AM: With the Concept Coupe and subsequent vehicles, you and your team appear to have absorbed and integrated the Scandinavian design sensibility that has impressed Americans for the past 60 or 70 years. Do you agree, and can you tell us how you are differentiating Swedish from German design?
TI: Some would argue that the creator cannot also be the interpreter, but you have definitely captured our intentions with the S90. [Some say they’ve] always liked Volvos, despite their clunky appearance. We want to remove that caveat. We want how our cars look to be part of their appeal.
In terms of Germany versus Sweden, I’m not sure that’s the case. It’s about designing the right car for Volvo. We are proudly Scandinavian, and so, of course, that is reflected in our cars, but to say that is the only ingredient would be too simple. It’s much more about capturing the essence of Scandinavia in terms of nature as well as the lifestyle and social values. You can’t capture that in something as simple as a grille graphic, for example.
When we created the Concept Coupe, Concept XC Coupe, and Concept Estate, we focused on each of the three strands of contemporary Scandinavian design and culture: authority, activity, and creativity. We did this because most people’s idea of Scandinavian is outdated. Each new car will feature elements of each of these three aspects but in different ratios.
AM: Do you intend to use these same design themes throughout the entire Volvo range as older models are replaced, or will you give each size range a different basic theme?
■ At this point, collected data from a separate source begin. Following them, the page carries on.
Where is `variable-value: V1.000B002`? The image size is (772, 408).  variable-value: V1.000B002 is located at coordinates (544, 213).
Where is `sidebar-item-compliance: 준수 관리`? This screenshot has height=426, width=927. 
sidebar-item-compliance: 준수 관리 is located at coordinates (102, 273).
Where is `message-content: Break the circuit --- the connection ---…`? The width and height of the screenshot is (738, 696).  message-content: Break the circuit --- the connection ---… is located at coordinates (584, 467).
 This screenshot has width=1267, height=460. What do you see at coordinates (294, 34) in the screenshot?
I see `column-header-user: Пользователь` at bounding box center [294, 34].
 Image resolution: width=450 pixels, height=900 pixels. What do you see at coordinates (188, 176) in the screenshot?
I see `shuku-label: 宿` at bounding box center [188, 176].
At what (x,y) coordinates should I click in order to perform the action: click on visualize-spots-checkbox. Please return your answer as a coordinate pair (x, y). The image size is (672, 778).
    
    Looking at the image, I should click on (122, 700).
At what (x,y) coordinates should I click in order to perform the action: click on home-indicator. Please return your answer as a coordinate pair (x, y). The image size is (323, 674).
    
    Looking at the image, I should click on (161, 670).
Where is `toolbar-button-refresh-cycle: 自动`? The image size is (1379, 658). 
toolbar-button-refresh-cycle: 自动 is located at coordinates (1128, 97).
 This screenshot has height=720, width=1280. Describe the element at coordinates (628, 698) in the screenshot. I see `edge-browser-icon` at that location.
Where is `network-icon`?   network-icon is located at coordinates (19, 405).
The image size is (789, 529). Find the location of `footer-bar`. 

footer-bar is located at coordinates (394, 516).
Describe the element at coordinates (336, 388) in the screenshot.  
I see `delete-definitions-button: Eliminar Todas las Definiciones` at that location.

TI: It would be a big mistake to simply scale up or down a design theme—that’s a lesson that we can learn from automotive history. It’s about creating the most appropriate car for each segment and therefore each customer group. Of course, everything is seen through the same Volvo lens, but that shouldn’t be a very prescriptive set of guidelines.
AM: Will you use design to provide visual indications of what the power unit is as Volvo integrates electricity into its drivelines?
TI: When you have a car that is available with conventional power and also as a hybrid, it’s important that it works equally well as both. I think we’re beyond the requirement to be so overt about drivelines; customers are already starting to accept electrification as “normal.” But, of course, the experience changes, and that is what we will focus on. There are functional elements that may become redundant, so maybe these should be reevaluated.
AM: Do Sweden’s extremes of light in the summer and dark in the winter have perceptible effects on you and your design team?
TI: The experience of long, dark winters might be the influence that makes us strive for a welcoming, cocooning interior that radiates warmth. In contrast, our summer light with its crystal-clear brightness reflects a lot in our color choices.
AM: How else does the Swedish environment affect your design work?
TI: Beyond the obvious natural environment, there is also the “human” environment of Sweden. There is a real emphasis on the quality of life here, and that is what I think we have really captured alongside the country’s natural beauty.
AM: Can you suggest the direction in which you will push Volvo design in the long term? Simplicity? Divergence from “international” norms or staying in the mainstream?
TI: Probably a mixture of all of the above. Volvo is not mainstream—it has a very strong appeal, and we have to balance that with the very obvious need to sell cars. Simplicity is something we strive for in many areas, but carefully considered elements of intricate detailing can make a “simple” design sing.
AM: What’s the hardest part of your job?
TI: Answering journalists’ questions.
AM: And the easiest?
TI: Not having to motivate a great team of passionate designers.